共焦点顕微鏡を用いたライブイメージング工程では、試料を皿の底部に近づける必要がある。胚がアガロースに浮かぶと、目的の作業距離が不十分であり、また、目的とサンプルの間のアガロースがイメージングの質に影響を与える。また、各時間のイメージング用サンプル数を適切に設定する必要があります。1つは、各魚の2つのスキャンの間の時間のスパンが細胞の行動の詳細を失うには長すぎないようにする必要があります。したがって、この方法は、厚い組織で速く移動する細胞を追跡するのに適していません。
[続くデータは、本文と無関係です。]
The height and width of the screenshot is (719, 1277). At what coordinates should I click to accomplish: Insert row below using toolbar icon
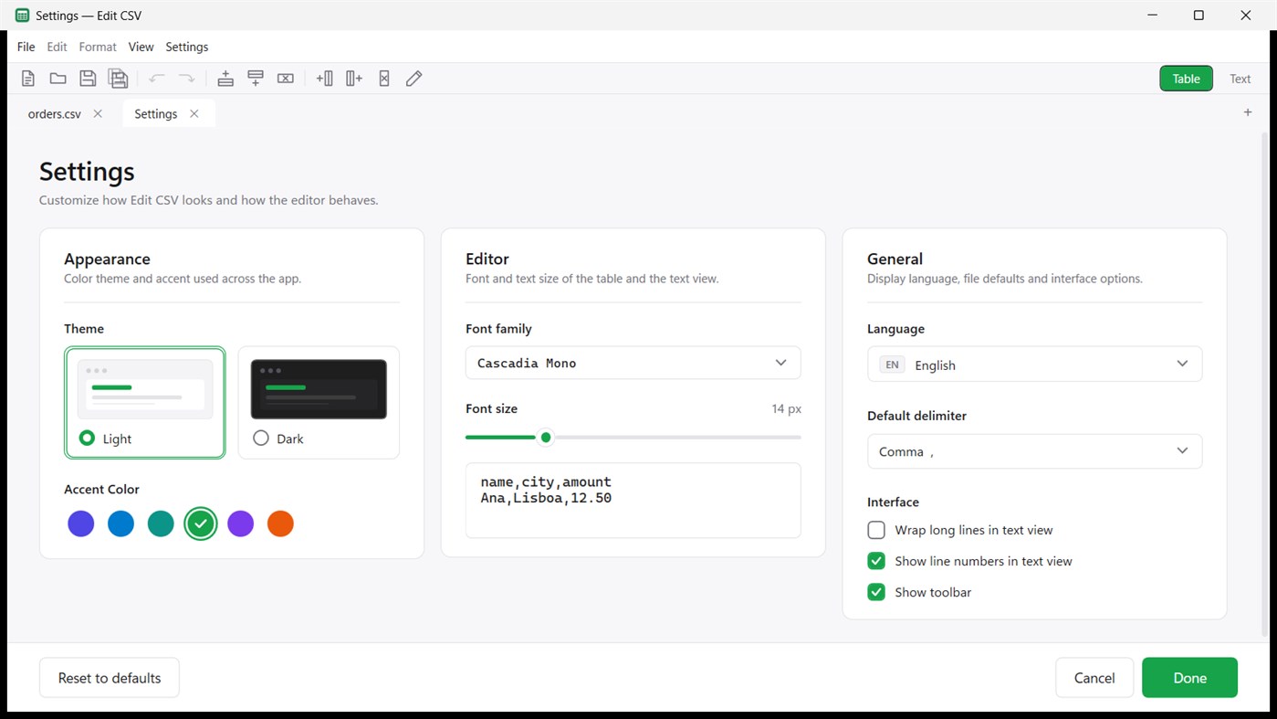(x=256, y=79)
結論として、このプロトコルは、マクロファージ、好中球、およびT細胞などの様々な細胞の挙動に関するケモカインの機能を観察するために使用することができる。ここでは、ケモタキ^シス6、7におけるCSF-1R機能の最近同定されたリガンドであるIL-34を、マクロファージ移行を誘導する異所性発現ケモカインとして用いった。細胞化学タキシスの既存の実験モデルのほとんどはインビトロ細胞実験に基づいていますが、インビトロ実験はインビボで複雑な環境をモデル化するには単純すぎる場合があります。また、インビトロの状況を見るだけでは、生体内での化学的魅力をイメージすることは困難です。この方法は、マウスにとって困難である直接細胞挙動観察のためにゼブラフィッシュの特定の利点を利用した。現在の方法では、数日以内に細胞挙動に関するケモカイン機能を迅速にテストし、ゼブラフィッシュを分子生物学と細胞生物学を研究する強力なモデルにすることができました。

著者は何も開示していない。

私たちは、Tg(fabp10a:DsRed)トランスジェニックラインを共有するためのジンロンペン博士に感謝します。Tg(mpeg1:GFP)トランスジェニックラインを共有するためのジロン・ウェン博士。pTol2ベクターを提供する川上浩一博士。この研究は、中国国家自然科学財団(31771594)、広東科学技術計画プロジェクト(2019A030317001)、中央大学基礎研究基金(D2191450)によって支援されました。